Recent maternally transmitted mtDNA mutations associated with retinal diseases
This category refers to true pathology-creating mtDNA mutations that are inherited over recent generations rather than mtDNA adaptation (haplogroups) that occur over tens of thousands of years in response to environmental challenges. Defects or mutations in the mtDNA genes can decrease OXPHOS and ATP production, resulting in energy-deficiency diseases. Tissues that are very metabolically active, such as brain, heart, muscle, retina, kidney, and the endocrine organs, can be significantly affected by these changes. Therefore, many of these patients have not only retinal abnormalities but also neurological, cardiac, metabolic, and skeletal muscle dysfunctions related to damage in these high-energy-requiring organ systems. It is now apparent that patients with mtDNA mutations that cause mitochondrial dysfunction can have a wide range of clinically abnormal ocular and systemic phenotypes.53 Table 32.1 lists mtDNA defects that result in diseases involving the retina and optic nerve. While there are many diseases caused by nuclear gene defects encoding mitochondrial proteins, they are not addressed here but are covered in an excellent review by Yu-Wai-Man and coworkers.54
Somatic mtDNA variations associated with retinal diseases
Mechanisms of mtDNA damage
The hydroxyl radical is most reactive with mtDNA and can produce multiple DNA modifications, such as strand breaks, cleavage of bases from the deoxyribose backbone to form abasic sites, and addition of oxygen to DNA, forming many different mutagenic molecules (e.g., 8-hydroxydeoxyguanosine (8-OHdG) and thymine glycol). Compared with nuclear DNA, mtDNA is particularly susceptible to oxidative damage due in part to its close proximity to the ETC, the major cellular source of ROS. Additionally, mtDNA lacks protective histones and has a limited capacity for repair, which includes only a mechanism for base excision repair.55 Enzymes involved in base excision repair that are present in the mitochondria include glycosylases, endonucleases, and GTPases. Of great importance for ocular tissue, proteins involved in nucleotide excision repair that repair ultraviolet damage are abundant in the nucleus but are absent from the mitochondria.55
The most frequent oxidative damage to mtDNA is 8-hydroxylation/oxidation of a guanine base to 8-OHdG56,57 (Fig. 32.4). This oxidative modification is mutagenic because it inhibits methylation and can pair with adenosine (rather than cytosine) during DNA replication leading to a GC to AT conversion, which is the most frequent type of spontaneous mutation. In postmitotic tissue, such as skeletal muscle, neurons, and retina, 8-OHdG accumulates with age and disease.58–60 Abasic sites, which have neither purines (adenine and guanine) nor pyrimidines (cytosine and thymine), are also produced due to DNA damage and can lead to somatic mutations. Thymine is also susceptible to oxidative modification and produces a variety of modified thymines that are mutagenic.
--------
Task goal — According to the text on mtDNA mutations and retinal disease, what is the most frequent oxidative damage to mtDNA?

Data section —
--------
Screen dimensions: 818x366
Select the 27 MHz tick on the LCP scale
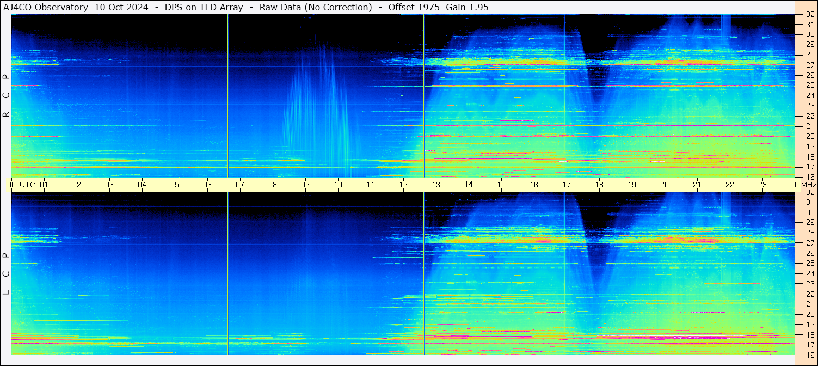pos(809,243)
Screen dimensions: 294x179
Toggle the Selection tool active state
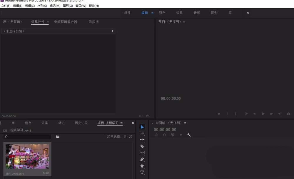[142, 127]
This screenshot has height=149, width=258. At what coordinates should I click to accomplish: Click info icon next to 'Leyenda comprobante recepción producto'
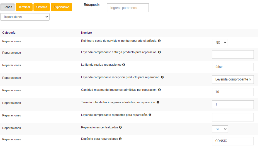162,77
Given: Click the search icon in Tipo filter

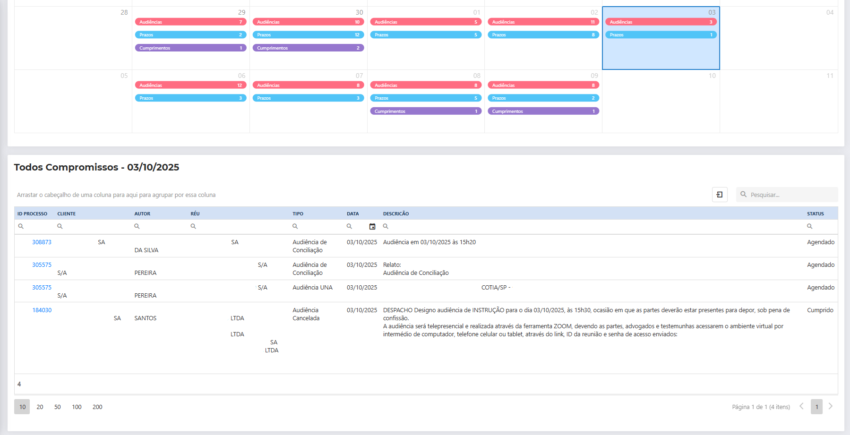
--------
Expected answer — 8-hydroxylation/oxidation of a guanine base to 8-OHdG.